Norris Alfred's Birthday

Immigration in Nebraska

October is Norris Alfred’s birthday month. The late, great writer, thinker and Polk Progress editor would be 99 this year. Vincent Dowling, a good friend of Alfred’s, has contributed the following reminiscence to help us pay tribute to the man who propagated the phrase, “Slower is Better.”

A scene from the Polk Progress office with plates from Alfred’s press for the “Polking Around” column and the Polk Progress nameplate (in two versions, one slightly smaller than the other). At the time, in April 2009, the office looked like it had been left pretty much untouched since Alfred had last used it. (Nancy Hamer)

By Vincent Dowling

My wife, Olwen, and I think that there is a faint possibility that we have met some of you, the readers of Prairie Fire, in Polk, Neb., with Norris on our only visit together to meet the man himself. Appropriately it was July 4. I had visited Norris before at least once and would come and stay with him a number of times.

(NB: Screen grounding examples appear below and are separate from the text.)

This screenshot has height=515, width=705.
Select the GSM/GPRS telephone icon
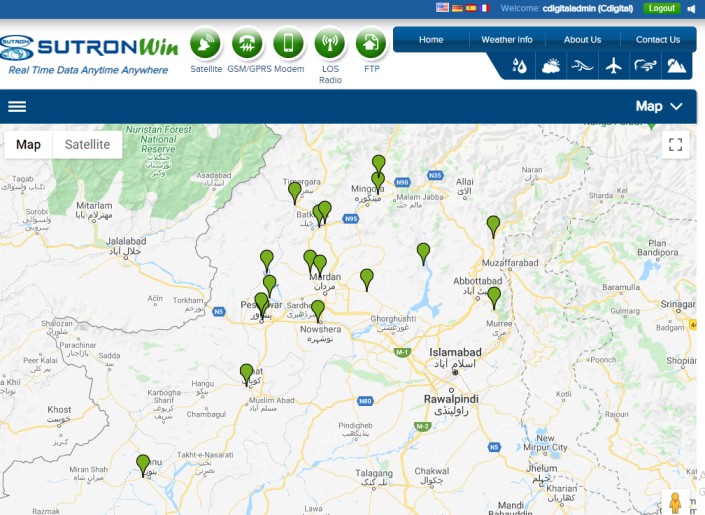(x=247, y=44)
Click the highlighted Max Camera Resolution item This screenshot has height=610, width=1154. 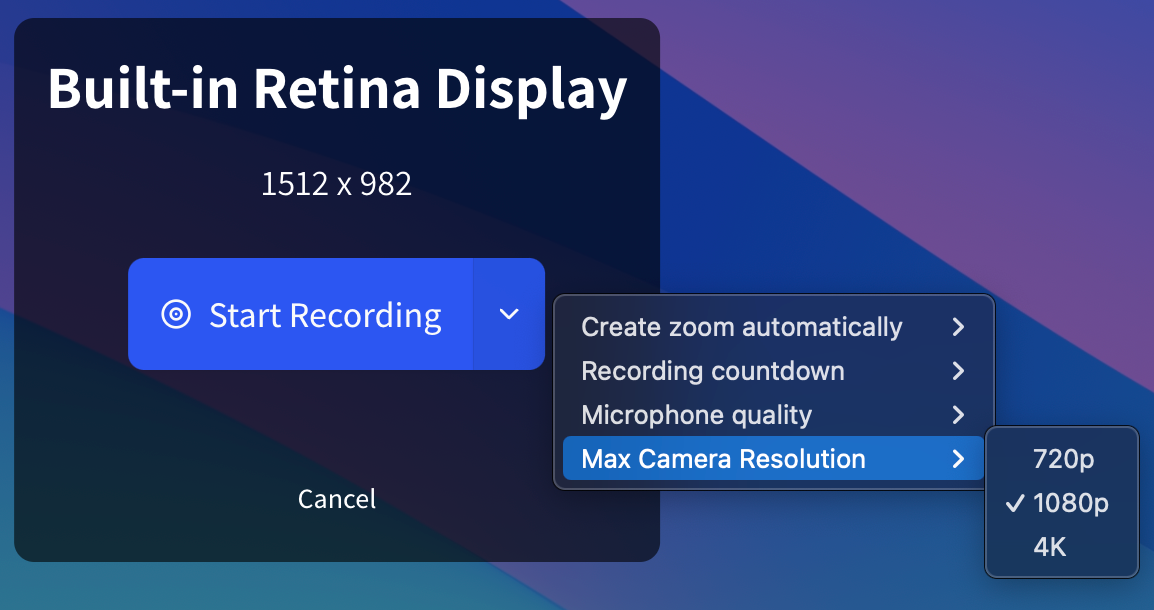723,459
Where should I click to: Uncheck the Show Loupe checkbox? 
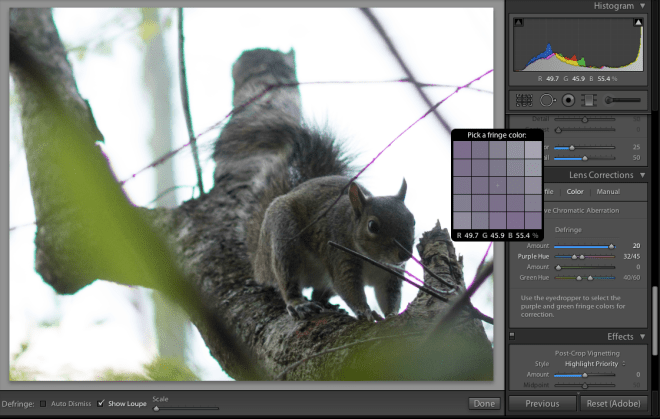click(101, 403)
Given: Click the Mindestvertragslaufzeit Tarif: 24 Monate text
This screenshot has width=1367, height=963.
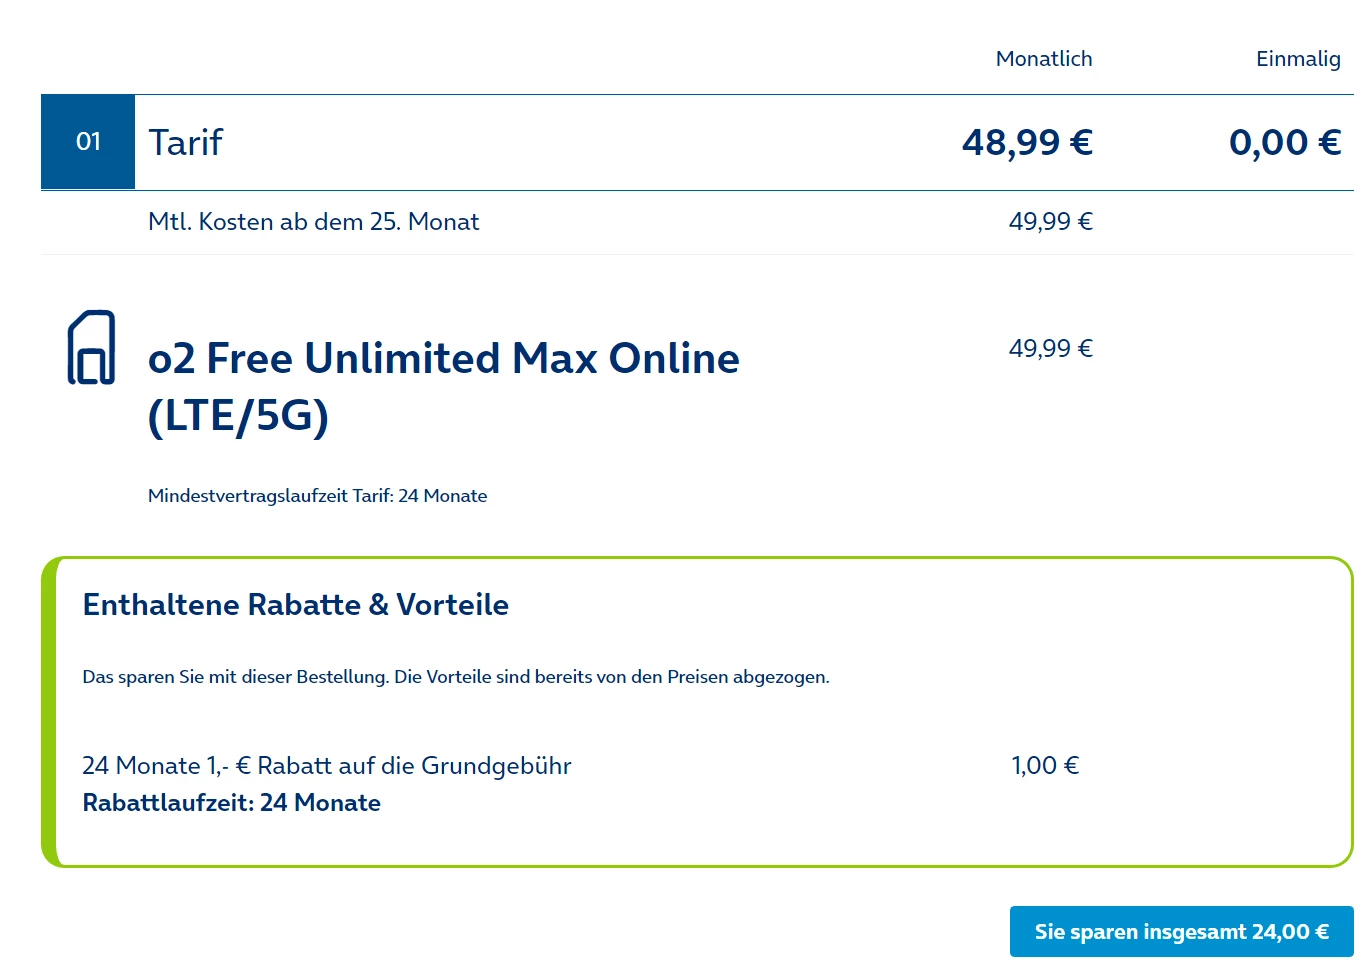Looking at the screenshot, I should tap(317, 496).
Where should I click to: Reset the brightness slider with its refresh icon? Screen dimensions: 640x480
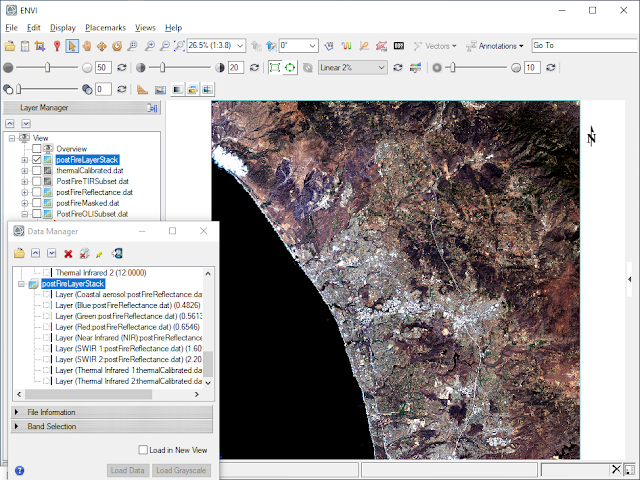tap(122, 67)
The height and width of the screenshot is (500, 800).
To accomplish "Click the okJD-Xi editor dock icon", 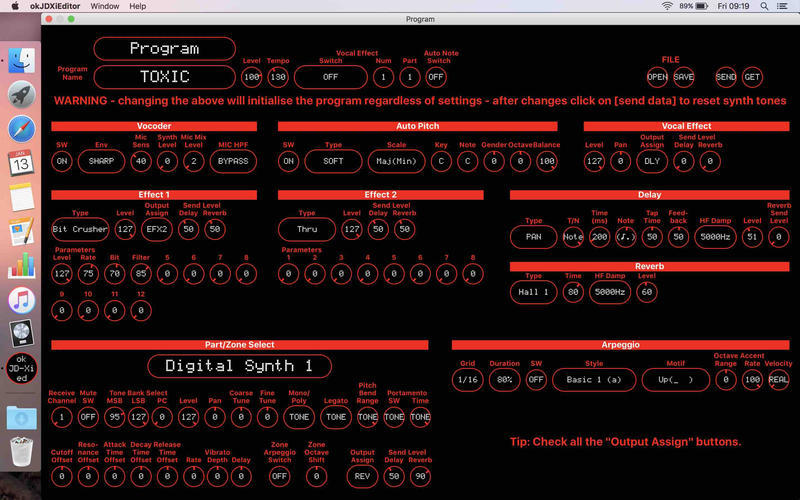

This was our first meeting with Norris, but we had been writing to him for several years, from Cleveland, where I had heard about him from his brother Ted, the chair of Case Western University Business School.

If we did meet you, it was probably in the very modest little space that served as Norris’s office and newspaper publishing house. There he, and his staff of ladies produced the Polk Progress, addressed papers to readers and minded their children or grandchildren; or, we may have met in a modest Polk café or small bar, as Norris showed me around his beloved Polk, or when he took me out to enjoy his country friends, rivers and fellow bird-watchers.

Norris introduced me to many students, teachers, theater lovers and journalists in 1989–90 when I visited him on my way to Kansas City. I was promoting my production and direction of John Millinton Synge’s “The Playboy of the Western World” for the Abbey Theatre, the national theater of Ireland in Dublin. As my final theatrical gesture as artistic director, I was taking this Abbey production on its first national tour of the U.S. since the mid-1930s. We had already negotiated an open run at the John F. Kennedy Centre in Washington, D.C. for “The Playboy,” among 15 other major venues in the U.S., and I wanted to add one other state, and I wanted that state to be or to be very near Nebraska, where Norris Alfred would be a great help in getting the word out and audiences into the theater. During my visit with Norris, I clearly remember using his phone to talk with the Kansas City Star reviewer.

Olwen and I had spent spring 1992 in Malibu with her mother and her father, the great film actor Dan O’Herlihy. We had driven out west from our home in Massachusetts and planned to drive back. On the way back, we went through Ellsworth, Kan., where the painter Charles Russell had his studio and gallery. We had enjoyed his work several years earlier but hadn’t been able to purchase, and we decided to try to rectify that. Unfortunately, Russell wasn’t selling—he was buying back! But he remembered us, and we talked him into selling us a western work we wanted. Leaving Ellsworth, Olwen was driving and I was mapping, and I suddenly cried out, “Olwen, Polk, Neb., is only up the road! Spittin’ distance!” “Like hell,” she said. “Let’s stop and see if we can find a phone anywhere and get through to Norris Alfred!” I said, and we did.

“I’d like you to meet the other Democrat in Polk,” said Norris, as Olwen and I followed him around his tiny, tidy country town of Polk, on July 4, 1986. Norris, fair in every way, was in his late 60s, brimful of humor and a concern for the truth, and expressing a love for humanity, the birds of the air and decency in politics. We had known Norris a long time, since we had first made friends with him through his brother Ted, and we read every edition of the Polk Progress that Norris published, as well as everything he wrote as long as he lived. Minutes after Norris mentioned the existence of the other Democrat, Olwen and I, committed Democrats, were talking warmly with him. His name was Buck. A short man of straight stature with a hawk-nosed, deeply lined face. He asked me my age several times and seemed pleased that I was much younger than he was. He confirmed for us that all the other readers from Polk were Republicans and added, “As most of the people written up in the Polk Progress are.”

Norris’s readers around the world were, from my experience, the kind of people you’d want to have with you if you were marooned on a deserted island. His paper, with its masthead of two snails linked by the words “Slower is Better,” spoiled me for most other newspapers for years to come. In case you think I’m going overboard, Norris was nominated for a Pulitzer. The only surprise is that he did not win it! He was as talented, wise, witty, fearless, generous and modest as a man, water colorist and writer could be. Did any two other Irish-born people have such a sense of middle America as we did, in Polk, with Norris, on that Fourth of July? I envy them if there were. He gave us one of the richest gifts we had ever been given.

Thank you, Norris. Thank you, Prairie Fire. Working on this memoir has brought back great memories!